**YOUR TASK**
Filter the entries, keeping every line with the string "agent".

**DATA**
------------------------------------
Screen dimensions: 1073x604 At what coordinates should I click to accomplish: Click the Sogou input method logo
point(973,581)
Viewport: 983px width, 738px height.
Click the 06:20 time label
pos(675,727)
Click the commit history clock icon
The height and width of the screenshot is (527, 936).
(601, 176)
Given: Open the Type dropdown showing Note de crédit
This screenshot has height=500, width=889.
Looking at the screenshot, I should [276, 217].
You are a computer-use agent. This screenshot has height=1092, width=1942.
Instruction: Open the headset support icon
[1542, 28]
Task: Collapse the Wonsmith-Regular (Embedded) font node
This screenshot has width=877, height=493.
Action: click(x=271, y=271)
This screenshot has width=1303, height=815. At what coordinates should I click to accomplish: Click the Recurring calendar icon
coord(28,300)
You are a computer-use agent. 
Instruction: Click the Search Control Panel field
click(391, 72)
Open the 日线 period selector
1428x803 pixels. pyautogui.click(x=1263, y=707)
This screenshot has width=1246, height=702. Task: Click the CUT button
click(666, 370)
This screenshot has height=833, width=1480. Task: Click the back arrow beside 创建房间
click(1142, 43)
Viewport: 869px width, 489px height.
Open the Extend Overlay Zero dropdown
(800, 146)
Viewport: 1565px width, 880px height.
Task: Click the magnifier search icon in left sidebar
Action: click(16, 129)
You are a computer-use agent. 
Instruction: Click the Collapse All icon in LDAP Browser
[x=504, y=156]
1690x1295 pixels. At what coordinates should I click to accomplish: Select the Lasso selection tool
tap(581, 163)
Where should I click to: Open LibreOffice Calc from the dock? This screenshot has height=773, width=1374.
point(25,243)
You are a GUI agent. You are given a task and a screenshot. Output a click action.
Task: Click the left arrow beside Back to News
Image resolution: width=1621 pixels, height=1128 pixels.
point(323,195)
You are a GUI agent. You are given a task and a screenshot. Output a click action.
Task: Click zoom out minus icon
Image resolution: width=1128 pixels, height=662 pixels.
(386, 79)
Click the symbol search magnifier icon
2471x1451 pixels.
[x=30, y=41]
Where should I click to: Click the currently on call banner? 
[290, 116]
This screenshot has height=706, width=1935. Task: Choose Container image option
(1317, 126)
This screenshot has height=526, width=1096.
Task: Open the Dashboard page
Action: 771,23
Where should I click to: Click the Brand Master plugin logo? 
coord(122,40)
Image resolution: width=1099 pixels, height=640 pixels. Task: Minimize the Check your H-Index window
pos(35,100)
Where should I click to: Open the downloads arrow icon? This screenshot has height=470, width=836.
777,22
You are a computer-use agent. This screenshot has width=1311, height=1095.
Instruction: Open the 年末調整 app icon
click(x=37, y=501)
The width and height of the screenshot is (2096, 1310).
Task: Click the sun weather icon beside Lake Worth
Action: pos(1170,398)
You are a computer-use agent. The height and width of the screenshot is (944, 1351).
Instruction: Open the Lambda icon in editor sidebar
------------------------------------
**TASK SOLUTION**
You are a computer-use agent. This screenshot has height=1092, width=1942.
You are a computer-use agent. 
You are a computer-use agent. 
You are a GUI agent. You are given a task and a screenshot. Output a click action.
You are a GUI agent. You are given a task and a screenshot. Output a click action.
You are a computer-use agent. This screenshot has width=1311, height=1095.
You are a computer-use agent. The height and width of the screenshot is (944, 1351).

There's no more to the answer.